Students graduating medical school often recite an oath as they cross the symbolic threshold between student and physician.
Many of these students, including students at the David Geffen School of Medicine, forgo modern alternative oaths in favor of altered versions of the Hippocratic Oath, many of which barely resemble the ancient text that invokes gods and goddesses, including Apollo.
Why exactly do words inspired by an ancient Greek physician still resonate with medical students born many lifetimes after he perished?
The Hippocratic Oath Reemerges
The Hippocratic Oath hasn’t always been popular. The oath enjoyed a renaissance in the middle of the 20th century. According to historical studies, use of a Hippocratic Oath in U.S. medical schools jumped from just 17.6% in 1928 to 74% in 1958.
Many believe renewed interest in an oath credited to the “Father of Medicine” sprung from the atrocities of human experimentation, sometimes at the hands of physicians and scientists, during World War II. Post-war reckoning piqued interest in the ethics of medicine and led to the World Medical Association’s adoption of the Declaration of Geneva in 1948.
This declaration breathed new life into the Hippocratic Oath’s tenets of patient responsibility and service to humanity, inspiring medical leaders, including Dr. Louis Lasagna and former David Geffen School of Medicine Dean Dr. Sherman Mellinkoff, to create new patient-focused versions of the old oath.
Modern Resonance in Digital Times
All the Hippocratic Oath’s iterations celebrate the sanctity of the doctor-patient relationship.

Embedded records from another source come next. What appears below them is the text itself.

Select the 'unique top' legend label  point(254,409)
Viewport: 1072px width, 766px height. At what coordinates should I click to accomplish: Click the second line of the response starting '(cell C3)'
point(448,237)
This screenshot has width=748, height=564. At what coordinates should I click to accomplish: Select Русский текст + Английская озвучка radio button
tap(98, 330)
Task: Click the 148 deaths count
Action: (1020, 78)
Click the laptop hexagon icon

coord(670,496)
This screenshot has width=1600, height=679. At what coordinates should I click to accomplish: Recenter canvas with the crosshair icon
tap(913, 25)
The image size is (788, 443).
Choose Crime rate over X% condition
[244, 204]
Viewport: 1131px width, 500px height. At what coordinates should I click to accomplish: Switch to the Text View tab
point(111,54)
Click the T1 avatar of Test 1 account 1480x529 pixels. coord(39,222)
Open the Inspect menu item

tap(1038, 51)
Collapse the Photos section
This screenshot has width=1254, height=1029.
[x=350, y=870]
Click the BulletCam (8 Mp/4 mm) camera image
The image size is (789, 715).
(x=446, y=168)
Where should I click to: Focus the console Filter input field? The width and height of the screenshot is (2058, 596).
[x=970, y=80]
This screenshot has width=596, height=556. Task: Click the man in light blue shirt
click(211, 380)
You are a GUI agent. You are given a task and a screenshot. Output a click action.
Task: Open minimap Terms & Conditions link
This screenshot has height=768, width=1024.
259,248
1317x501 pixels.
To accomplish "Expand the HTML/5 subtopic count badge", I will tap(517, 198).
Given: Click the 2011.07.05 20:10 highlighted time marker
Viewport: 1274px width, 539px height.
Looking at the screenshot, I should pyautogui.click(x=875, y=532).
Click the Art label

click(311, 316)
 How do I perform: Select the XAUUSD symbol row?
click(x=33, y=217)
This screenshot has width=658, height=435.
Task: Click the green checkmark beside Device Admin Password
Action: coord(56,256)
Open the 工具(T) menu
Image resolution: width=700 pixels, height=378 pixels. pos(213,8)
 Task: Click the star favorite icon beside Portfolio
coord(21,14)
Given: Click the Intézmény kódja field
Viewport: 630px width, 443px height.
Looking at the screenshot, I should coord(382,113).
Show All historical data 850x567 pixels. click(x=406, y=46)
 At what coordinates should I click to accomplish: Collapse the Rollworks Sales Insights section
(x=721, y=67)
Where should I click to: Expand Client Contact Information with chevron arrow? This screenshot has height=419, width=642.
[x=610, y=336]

Dr. Christine Thang, a 2015 graduate of the David Geffen School of Medicine at UCLA, said the oath is a reminder that a physician’s job is to “treat not just the diseases we encounter but to think of each individual patient as a whole person.”
The oath’s patient-first philosophy can be timelessly and universally applied as the specifics of medical practice evolve. As medical statisticians work to uphold HIPAA, they’re upholding Hippocratic ideals. As trainees practice high-risk surgeries using advanced simulation, they’re putting patients first.
In short, the oath’s enduring resonance doesn’t lie in its prescriptive specificity but in its timeless underlying values. As medical practices continue to shift, the legacy of the original Hippocratic Oath will surely live on.